WHAT YOU HAVE TO DO
If "computer" shows up in a line of the material, return that line.

EXTRACTED MATERIAL
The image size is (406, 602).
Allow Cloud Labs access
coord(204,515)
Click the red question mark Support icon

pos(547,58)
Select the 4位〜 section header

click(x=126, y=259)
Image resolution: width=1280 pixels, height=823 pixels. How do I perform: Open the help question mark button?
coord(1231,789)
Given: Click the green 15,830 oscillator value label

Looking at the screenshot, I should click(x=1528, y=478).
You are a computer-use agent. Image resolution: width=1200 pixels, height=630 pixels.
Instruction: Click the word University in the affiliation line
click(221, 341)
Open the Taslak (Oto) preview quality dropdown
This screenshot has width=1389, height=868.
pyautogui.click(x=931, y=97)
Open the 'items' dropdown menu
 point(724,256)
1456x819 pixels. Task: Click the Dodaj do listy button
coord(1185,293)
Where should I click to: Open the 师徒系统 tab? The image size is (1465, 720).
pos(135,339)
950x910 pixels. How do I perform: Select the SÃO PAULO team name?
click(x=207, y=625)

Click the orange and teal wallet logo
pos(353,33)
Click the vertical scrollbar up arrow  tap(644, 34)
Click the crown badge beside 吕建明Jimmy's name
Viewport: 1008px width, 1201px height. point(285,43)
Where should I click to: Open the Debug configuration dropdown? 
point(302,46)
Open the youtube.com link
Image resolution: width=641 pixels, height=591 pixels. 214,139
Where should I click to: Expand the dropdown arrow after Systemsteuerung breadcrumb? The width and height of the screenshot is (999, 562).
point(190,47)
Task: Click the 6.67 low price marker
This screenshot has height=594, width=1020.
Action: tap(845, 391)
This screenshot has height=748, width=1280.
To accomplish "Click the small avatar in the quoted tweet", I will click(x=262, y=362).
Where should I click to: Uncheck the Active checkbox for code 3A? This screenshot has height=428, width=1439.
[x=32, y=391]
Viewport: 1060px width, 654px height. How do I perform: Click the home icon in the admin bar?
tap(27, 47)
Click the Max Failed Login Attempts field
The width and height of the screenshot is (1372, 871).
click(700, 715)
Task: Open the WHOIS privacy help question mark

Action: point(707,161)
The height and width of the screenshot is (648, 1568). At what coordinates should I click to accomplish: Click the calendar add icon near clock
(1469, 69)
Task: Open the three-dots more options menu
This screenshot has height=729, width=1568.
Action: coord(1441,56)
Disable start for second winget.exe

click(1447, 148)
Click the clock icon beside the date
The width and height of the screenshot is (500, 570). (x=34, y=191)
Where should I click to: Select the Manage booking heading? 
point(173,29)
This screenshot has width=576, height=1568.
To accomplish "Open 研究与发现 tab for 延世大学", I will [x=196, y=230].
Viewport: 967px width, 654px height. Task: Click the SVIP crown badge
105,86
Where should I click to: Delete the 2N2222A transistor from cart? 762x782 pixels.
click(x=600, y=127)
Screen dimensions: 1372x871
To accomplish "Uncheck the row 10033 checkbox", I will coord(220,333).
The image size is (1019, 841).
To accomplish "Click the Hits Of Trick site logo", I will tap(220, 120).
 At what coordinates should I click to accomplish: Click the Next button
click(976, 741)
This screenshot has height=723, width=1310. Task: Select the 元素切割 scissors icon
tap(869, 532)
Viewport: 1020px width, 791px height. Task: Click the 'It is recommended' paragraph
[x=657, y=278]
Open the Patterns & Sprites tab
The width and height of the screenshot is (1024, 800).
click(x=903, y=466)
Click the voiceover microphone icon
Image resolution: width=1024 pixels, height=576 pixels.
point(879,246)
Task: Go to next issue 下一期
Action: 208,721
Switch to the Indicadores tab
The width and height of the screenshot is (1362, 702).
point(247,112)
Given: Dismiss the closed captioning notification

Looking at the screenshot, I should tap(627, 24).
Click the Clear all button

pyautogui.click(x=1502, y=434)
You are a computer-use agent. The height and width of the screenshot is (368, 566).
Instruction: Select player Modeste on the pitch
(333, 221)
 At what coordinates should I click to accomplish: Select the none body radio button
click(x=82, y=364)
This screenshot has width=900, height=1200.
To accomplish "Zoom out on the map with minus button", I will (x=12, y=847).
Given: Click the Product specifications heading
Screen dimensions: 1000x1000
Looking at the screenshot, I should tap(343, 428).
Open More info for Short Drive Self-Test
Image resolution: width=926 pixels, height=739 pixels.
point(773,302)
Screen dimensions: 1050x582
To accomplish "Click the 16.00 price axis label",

FINISHED EXERCISE
You are a computer-use agent. Image resolution: width=1200 pixels, height=630 pixels.
You are a computer-use agent. The height and width of the screenshot is (368, 566).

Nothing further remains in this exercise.